Exercise prompt » Could you write out every entry exactly as it stands?

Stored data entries
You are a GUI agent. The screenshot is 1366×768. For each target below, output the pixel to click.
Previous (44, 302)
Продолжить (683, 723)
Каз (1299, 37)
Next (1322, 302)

Final answer »
You are a GUI agent. The screenshot is 1366×768. For each target below, output the pixel to click.
Previous (44, 302)
Продолжить (683, 723)
Каз (1299, 37)
Next (1322, 302)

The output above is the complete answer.